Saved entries
━━━━━━
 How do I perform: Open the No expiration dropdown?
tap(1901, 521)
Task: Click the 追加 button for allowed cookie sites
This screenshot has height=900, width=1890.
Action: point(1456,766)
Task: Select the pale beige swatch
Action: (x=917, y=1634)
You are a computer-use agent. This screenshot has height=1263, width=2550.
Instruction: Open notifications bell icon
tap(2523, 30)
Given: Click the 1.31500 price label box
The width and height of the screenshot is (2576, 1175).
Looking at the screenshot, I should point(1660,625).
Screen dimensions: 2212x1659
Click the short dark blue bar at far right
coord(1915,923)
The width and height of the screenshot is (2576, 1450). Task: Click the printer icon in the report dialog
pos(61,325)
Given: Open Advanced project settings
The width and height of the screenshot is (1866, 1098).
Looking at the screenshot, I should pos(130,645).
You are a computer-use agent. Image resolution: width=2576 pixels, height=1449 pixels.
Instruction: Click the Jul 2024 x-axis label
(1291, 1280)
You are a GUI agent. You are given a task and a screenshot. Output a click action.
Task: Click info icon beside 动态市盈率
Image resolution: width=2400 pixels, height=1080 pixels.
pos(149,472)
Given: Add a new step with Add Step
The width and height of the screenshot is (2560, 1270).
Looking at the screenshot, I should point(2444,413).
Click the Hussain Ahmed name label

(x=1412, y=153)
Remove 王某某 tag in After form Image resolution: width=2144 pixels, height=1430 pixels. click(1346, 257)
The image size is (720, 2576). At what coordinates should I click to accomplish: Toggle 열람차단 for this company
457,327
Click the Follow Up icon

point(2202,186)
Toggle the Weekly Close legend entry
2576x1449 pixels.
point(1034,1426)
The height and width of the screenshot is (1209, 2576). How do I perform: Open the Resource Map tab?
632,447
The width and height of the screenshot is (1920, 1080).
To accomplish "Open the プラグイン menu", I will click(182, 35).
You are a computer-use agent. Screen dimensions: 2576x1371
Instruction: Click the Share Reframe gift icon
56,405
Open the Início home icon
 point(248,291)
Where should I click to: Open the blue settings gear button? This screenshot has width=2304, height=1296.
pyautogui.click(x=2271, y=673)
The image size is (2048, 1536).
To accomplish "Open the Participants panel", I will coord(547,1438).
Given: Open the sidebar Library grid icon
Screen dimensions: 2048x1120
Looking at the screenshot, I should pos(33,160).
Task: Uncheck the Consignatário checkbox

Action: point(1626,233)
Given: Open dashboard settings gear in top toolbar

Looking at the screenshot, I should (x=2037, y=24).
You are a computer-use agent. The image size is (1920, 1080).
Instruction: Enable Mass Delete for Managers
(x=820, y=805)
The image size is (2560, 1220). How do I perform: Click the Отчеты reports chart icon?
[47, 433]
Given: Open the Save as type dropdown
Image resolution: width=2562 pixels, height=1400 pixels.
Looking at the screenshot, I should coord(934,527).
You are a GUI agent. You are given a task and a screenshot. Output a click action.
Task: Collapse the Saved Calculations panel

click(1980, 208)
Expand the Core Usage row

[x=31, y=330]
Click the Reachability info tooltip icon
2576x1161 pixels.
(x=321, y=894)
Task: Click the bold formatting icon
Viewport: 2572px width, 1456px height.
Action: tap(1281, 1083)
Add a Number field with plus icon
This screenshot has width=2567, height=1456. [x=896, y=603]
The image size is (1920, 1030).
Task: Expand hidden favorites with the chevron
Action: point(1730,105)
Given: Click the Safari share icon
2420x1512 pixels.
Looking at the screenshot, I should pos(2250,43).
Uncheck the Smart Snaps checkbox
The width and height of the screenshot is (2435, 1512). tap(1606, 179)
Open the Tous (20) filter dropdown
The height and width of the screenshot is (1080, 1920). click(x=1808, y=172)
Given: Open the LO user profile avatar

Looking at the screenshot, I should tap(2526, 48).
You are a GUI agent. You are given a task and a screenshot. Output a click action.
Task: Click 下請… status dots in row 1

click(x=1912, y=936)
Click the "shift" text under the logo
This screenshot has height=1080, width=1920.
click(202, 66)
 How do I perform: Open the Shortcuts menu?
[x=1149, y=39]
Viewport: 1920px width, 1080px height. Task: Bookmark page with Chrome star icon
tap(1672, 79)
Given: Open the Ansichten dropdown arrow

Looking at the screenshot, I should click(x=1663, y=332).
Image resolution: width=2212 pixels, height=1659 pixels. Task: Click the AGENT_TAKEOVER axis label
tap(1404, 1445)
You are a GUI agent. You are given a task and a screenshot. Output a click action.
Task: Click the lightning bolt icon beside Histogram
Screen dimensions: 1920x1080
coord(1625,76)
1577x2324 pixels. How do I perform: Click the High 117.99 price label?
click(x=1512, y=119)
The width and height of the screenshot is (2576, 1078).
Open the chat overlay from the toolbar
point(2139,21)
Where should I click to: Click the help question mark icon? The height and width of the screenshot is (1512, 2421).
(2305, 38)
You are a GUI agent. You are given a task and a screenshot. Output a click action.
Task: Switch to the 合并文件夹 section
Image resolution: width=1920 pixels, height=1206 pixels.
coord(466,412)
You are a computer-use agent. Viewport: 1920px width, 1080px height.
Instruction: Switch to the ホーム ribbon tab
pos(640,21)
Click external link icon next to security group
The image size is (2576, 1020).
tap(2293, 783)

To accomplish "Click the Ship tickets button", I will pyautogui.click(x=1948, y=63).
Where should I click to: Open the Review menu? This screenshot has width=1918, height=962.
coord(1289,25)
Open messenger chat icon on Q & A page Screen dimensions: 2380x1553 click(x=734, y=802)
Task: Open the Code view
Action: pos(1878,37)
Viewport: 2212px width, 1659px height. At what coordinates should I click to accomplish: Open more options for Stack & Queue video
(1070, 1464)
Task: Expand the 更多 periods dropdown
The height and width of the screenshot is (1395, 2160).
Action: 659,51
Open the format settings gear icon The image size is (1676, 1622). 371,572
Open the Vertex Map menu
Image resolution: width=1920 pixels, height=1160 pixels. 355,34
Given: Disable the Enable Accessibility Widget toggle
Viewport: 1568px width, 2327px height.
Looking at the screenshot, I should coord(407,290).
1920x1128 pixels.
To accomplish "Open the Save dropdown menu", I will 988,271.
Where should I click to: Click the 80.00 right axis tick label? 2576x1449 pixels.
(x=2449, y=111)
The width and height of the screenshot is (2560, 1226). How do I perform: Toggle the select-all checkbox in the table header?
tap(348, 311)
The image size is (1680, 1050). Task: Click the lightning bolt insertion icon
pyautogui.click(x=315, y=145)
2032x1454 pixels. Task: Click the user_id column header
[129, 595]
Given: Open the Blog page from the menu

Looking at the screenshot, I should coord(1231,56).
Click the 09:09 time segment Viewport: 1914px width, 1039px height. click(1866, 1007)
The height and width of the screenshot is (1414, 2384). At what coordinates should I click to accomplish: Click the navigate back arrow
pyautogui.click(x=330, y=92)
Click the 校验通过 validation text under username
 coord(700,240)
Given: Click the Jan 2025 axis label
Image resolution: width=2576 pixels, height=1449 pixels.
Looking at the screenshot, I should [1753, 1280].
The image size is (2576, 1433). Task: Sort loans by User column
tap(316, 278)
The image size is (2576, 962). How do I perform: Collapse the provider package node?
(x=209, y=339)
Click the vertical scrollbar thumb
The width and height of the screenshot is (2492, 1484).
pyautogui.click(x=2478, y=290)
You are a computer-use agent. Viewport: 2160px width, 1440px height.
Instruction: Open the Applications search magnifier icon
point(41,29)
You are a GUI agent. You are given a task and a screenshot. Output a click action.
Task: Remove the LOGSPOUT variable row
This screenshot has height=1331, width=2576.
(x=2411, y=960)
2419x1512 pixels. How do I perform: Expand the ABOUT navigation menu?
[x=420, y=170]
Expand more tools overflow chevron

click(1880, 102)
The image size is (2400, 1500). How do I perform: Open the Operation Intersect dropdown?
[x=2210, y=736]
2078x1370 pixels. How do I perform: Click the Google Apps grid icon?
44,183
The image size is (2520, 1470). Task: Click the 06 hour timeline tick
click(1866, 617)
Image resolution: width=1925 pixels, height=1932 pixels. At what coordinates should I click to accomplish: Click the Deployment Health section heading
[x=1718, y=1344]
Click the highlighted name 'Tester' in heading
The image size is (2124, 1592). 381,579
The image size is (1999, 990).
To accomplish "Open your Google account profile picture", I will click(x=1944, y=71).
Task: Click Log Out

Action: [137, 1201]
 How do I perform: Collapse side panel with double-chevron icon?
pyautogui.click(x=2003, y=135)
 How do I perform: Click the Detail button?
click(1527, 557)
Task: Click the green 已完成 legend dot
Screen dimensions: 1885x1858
━━━━━━
§ **TASK DESCRIPTION**:
The first line of the entries above and every line after it, up to and including the line with "Task: Click info icon beside 动态市盈率", should be set down exactly.

§ **ANSWER TO THIS TASK**:
 How do I perform: Open the No expiration dropdown?
tap(1901, 521)
Task: Click the 追加 button for allowed cookie sites
This screenshot has height=900, width=1890.
Action: point(1456,766)
Task: Select the pale beige swatch
Action: (x=917, y=1634)
You are a computer-use agent. This screenshot has height=1263, width=2550.
Instruction: Open notifications bell icon
tap(2523, 30)
Given: Click the 1.31500 price label box
The width and height of the screenshot is (2576, 1175).
Looking at the screenshot, I should point(1660,625).
Screen dimensions: 2212x1659
Click the short dark blue bar at far right
coord(1915,923)
The width and height of the screenshot is (2576, 1450). Task: Click the printer icon in the report dialog
pos(61,325)
Given: Open Advanced project settings
The width and height of the screenshot is (1866, 1098).
Looking at the screenshot, I should pos(130,645).
You are a computer-use agent. Image resolution: width=2576 pixels, height=1449 pixels.
Instruction: Click the Jul 2024 x-axis label
(1291, 1280)
You are a GUI agent. You are given a task and a screenshot. Output a click action.
Task: Click info icon beside 动态市盈率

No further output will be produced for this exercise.